§ **Your instructions**: Write the next part of the article about hockey and immigrant families in Canada, picking up after its final sentence.

§ **Extracted text**:
It will not be easy. There is a cultural divide to bridge between hockey and new Canadians with soccer, cricket, basketball, badminton and other sports already in their blood. There is also simple economics.

Parminder Singh’s parents could not afford to buy him proper hockey gloves. Today’s immigrant families face equipment costs and prohibitive league fees, an issue that cuts both ways with many leagues facing static or falling player participation rates.

John Kelloway is president of the Scarborough Hockey Association in Toronto’s east end. At its peak, in the 1970s, the league had 10,000 players. It now has 3,000. Kelloway estimates no more than 5% of that number is a visible minority.

“New Canadians don’t have a lot of money,” he says. “So they are not going to spend it playing hockey. It costs them $1,000 to play hockey, and that’s just for house league.”

But even after his brief playing career ended, Parminder Singh still loved the game. He was not the only one in his household who did. His father, Amirjit, spoke some English, though not well, and his grandfather, Kartar, did not speak any at all. But on Saturday night the three generations congregated in front of the television.

“I would translate the games for them, let them know what is going on, let them know the standings, and we could always share our equal frustrations with the Leafs,” Singh says. “Hockey was a bonding experience for me. It was the one thing we all enjoyed – me in English – and them as a sport. I didn’t like the Punjabi programs that were on TV. And they didn’t like the English programs I watched. But we all liked hockey.”

Hockey, oddly enough, was a natural fit for a Punjabi audience. Kabaddi is a popular Punjabi sport, best explained as tag, with some wrestling mixed in. It is an aggressive, physical game. Field hockey is also hugely popular in India, with the Punjab acting as a player factory for the national team.

Kabbadi plus field hockey did not exactly add up to ice hockey. But it did bring Singh’s family together – and closer to a traditional Canadian cultural institution – and he says his story is not unique. Harnarayan Singh, 25, also tells of a Sikh family bonding over the good old hockey game. His tale is set in Brooks, Alta., a small town a few hours southeast of Calgary, where his parents were teachers and his upbringing middle-class.

§ **Items listed in a dataset**:
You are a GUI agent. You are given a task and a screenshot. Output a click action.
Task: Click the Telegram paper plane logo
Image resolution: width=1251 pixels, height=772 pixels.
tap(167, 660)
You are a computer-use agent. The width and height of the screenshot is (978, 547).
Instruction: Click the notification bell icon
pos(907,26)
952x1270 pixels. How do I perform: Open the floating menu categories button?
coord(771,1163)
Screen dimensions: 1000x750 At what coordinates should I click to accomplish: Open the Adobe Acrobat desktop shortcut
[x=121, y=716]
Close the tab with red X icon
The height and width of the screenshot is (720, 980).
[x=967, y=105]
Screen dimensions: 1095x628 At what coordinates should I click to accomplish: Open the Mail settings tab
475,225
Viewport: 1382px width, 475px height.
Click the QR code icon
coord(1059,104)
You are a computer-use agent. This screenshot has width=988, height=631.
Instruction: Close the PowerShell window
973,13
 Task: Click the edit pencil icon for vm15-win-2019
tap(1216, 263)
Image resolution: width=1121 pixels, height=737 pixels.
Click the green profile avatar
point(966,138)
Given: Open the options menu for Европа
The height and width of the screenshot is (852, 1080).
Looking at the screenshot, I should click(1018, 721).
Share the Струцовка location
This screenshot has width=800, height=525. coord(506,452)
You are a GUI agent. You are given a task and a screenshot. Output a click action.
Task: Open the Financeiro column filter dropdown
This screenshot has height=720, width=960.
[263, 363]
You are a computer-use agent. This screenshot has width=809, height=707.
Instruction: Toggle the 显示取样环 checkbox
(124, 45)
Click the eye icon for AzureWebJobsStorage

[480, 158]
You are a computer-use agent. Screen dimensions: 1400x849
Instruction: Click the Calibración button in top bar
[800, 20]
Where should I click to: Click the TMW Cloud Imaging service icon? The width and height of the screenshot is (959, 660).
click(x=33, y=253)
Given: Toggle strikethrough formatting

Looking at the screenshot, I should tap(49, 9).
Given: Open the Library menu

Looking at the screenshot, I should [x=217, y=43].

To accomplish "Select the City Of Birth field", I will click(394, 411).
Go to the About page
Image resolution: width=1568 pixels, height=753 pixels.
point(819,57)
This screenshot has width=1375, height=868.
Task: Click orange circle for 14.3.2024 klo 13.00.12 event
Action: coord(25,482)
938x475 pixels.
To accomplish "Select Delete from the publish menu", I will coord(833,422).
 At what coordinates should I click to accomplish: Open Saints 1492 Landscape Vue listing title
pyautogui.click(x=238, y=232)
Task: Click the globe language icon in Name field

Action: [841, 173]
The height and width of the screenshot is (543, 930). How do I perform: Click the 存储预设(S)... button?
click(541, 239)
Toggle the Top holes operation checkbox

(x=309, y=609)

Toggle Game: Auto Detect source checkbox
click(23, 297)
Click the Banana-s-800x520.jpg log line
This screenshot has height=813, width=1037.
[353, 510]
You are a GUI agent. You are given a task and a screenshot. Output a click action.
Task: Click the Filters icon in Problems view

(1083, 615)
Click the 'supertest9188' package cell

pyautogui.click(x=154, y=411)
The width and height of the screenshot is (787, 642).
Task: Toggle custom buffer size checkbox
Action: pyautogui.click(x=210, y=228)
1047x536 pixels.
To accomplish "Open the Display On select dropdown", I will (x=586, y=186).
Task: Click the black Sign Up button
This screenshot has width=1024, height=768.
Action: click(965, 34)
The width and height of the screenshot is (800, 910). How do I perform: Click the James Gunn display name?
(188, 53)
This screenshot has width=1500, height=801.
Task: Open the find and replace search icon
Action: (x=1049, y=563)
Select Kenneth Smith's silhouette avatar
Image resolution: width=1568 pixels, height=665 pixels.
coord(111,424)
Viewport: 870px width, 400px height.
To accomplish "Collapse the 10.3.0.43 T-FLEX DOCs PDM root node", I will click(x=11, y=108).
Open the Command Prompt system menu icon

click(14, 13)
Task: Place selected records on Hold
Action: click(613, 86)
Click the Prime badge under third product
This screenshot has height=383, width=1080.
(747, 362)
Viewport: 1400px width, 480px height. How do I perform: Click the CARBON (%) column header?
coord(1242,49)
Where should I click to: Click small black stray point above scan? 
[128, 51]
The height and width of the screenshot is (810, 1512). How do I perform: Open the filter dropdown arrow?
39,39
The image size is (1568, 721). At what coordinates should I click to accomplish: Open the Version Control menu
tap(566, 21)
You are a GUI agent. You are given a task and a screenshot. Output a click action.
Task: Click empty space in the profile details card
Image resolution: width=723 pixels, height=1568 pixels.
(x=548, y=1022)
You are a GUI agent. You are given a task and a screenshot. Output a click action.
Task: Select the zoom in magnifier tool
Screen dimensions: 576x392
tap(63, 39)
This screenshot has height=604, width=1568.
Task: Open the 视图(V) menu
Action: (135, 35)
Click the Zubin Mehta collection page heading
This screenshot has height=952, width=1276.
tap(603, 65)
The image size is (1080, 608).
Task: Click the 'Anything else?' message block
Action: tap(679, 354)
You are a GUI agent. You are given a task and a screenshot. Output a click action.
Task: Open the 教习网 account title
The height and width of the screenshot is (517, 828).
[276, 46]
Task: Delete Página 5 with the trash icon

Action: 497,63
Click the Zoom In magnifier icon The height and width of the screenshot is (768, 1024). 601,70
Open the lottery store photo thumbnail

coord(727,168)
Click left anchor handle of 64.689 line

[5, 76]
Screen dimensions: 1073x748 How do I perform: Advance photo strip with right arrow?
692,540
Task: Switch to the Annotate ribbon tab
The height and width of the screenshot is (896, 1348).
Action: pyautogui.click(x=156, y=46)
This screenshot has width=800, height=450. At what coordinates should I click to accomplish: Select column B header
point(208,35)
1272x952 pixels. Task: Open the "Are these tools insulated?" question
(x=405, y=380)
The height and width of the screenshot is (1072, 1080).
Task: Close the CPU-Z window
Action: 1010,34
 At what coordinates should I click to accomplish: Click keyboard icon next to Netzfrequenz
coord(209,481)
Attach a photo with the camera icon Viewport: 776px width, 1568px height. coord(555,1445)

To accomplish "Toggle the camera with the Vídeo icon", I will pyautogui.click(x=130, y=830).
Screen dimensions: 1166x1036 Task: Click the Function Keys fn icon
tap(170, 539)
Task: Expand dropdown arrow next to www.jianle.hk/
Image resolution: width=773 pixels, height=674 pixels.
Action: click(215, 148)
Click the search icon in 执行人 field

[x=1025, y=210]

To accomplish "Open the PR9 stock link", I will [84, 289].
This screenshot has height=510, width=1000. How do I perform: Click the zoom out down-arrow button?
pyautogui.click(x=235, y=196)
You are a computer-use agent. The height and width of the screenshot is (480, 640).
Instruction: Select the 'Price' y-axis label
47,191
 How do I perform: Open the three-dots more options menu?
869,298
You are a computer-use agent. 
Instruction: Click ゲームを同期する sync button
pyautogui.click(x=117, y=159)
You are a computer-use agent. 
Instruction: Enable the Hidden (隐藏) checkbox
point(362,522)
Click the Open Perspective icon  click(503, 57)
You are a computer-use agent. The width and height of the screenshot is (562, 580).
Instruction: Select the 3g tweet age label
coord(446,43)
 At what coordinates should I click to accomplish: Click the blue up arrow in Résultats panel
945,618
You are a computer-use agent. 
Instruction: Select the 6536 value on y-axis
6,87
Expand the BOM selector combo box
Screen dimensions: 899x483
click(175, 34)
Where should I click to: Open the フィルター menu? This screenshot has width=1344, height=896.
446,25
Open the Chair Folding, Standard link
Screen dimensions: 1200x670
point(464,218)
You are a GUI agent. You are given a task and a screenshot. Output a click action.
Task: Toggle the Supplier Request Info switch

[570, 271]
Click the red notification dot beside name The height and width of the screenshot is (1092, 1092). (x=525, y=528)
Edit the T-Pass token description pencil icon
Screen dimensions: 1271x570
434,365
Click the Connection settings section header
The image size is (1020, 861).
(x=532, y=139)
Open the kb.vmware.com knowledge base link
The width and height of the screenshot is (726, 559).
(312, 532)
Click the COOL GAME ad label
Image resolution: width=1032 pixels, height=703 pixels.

§ **Response to the task**:
“My family was the only visible minority, let alone the only family wearing turbans,” he says. “Brooks has the largest meat packing plant in North America and we were vegetarian. It was quite the setting.”

Harnarayan Singh has three older siblings. He says they encountered some racism at school. By the time he arrived on the scene, the family’s roots in Brooks were sunk deep and his childhood was trouble-free and full of road- and floor-hockey games, and talk of Wayne Gretzky’s latest feats.

“Hockey was the thing that gave students a sense of camaraderie,” he says. “We talked about it all the time and to my friends, it didn’t matter that I looked different or I had a turban, because when we talked, our interests met in hockey.”

Talking hockey, as a Punjabi hockey broadcasters, does not pay the bills, although the pair could get a slight boost if they reach an agreement to apply their talents to CBC’s Toronto Raptors telecasts. In the meantime, Parminder Singh hosts a weekly health program on Punjabi television and works as a fundraiser at a hospital. Harnarayan is a CBC reporter in Calgary, with a mortgage brokerage business on the side. Neither man suspects his growing celebrity in the Sikh community has anything to do with his day job.

“We are getting a fan following,” says Parminder, who has been told HNIP has drawn close to 100,000 viewers. “It’s almost like a rock star status.”

Parminder Singh is humbled by the attention. Strangers approach and thank him for what he has done. Thank him for being a voice on a Saturday night that speaks to Punjabi households that have a foot in India, and a future in Canada – where hockey is their game – and where a Sikh shinny legend is preparing to revive his career.

“I bought skates,” Parminder Singh says. “We are probably going to start playing shinny again soon.”